__Assigned task__.
Could you return each line from the one bearing "Where should I" through the last line of the entries, exactly as it stands, with no pictures?

__Records for processing__.
[Start of section]

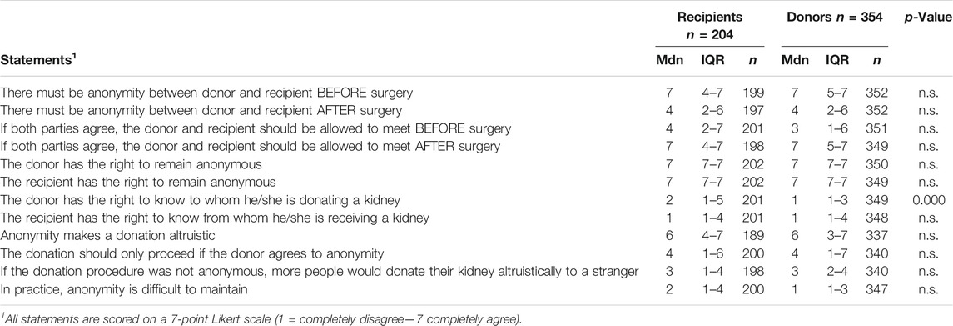The height and width of the screenshot is (326, 953).
Task: Click the Mdn header under Recipients
Action: 667,60
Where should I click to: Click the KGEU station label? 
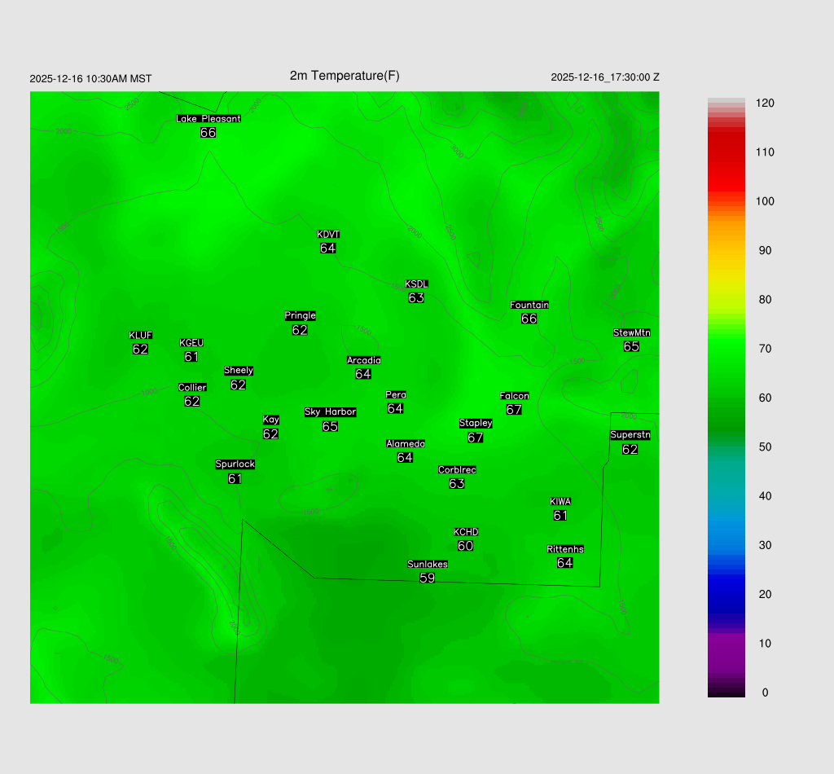pyautogui.click(x=191, y=343)
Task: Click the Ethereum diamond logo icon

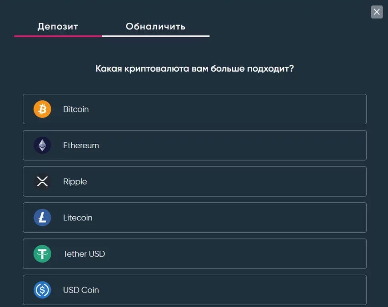Action: [42, 146]
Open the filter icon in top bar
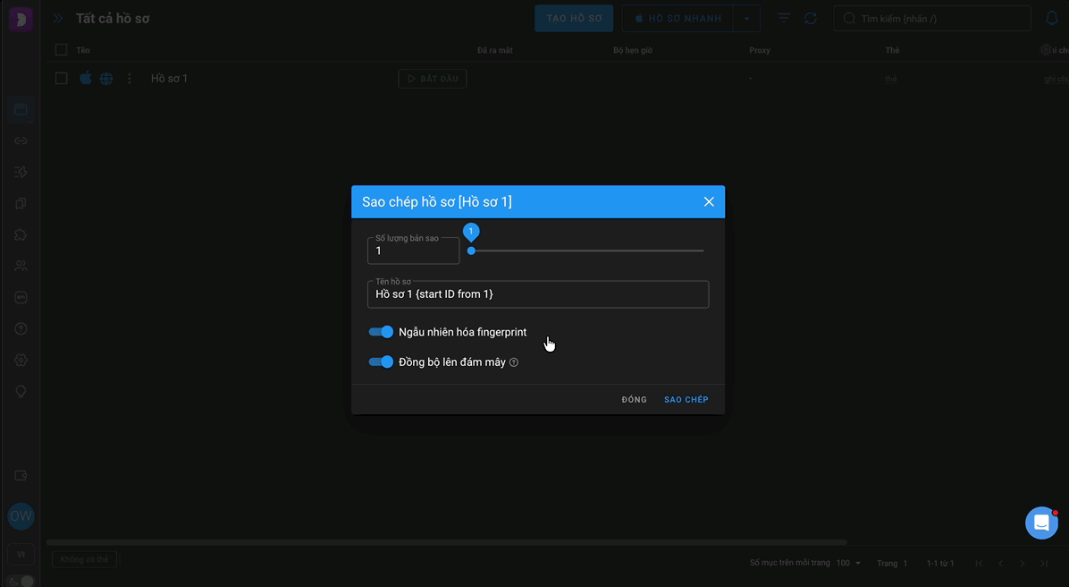The width and height of the screenshot is (1069, 587). click(783, 19)
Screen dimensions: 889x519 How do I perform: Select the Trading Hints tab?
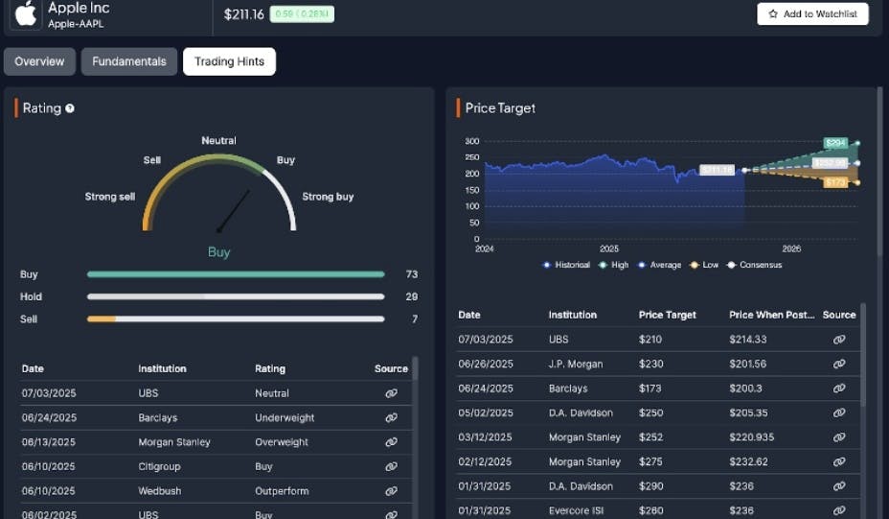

[End of section]

__Solution for this exercise__.
Where should I click to: Click the KGEU station label? 
pyautogui.click(x=191, y=343)
Task: Click the Ethereum diamond logo icon

Action: [42, 146]
Open the filter icon in top bar
The width and height of the screenshot is (1069, 587). click(783, 19)
Screen dimensions: 889x519 How do I perform: Select the Trading Hints tab?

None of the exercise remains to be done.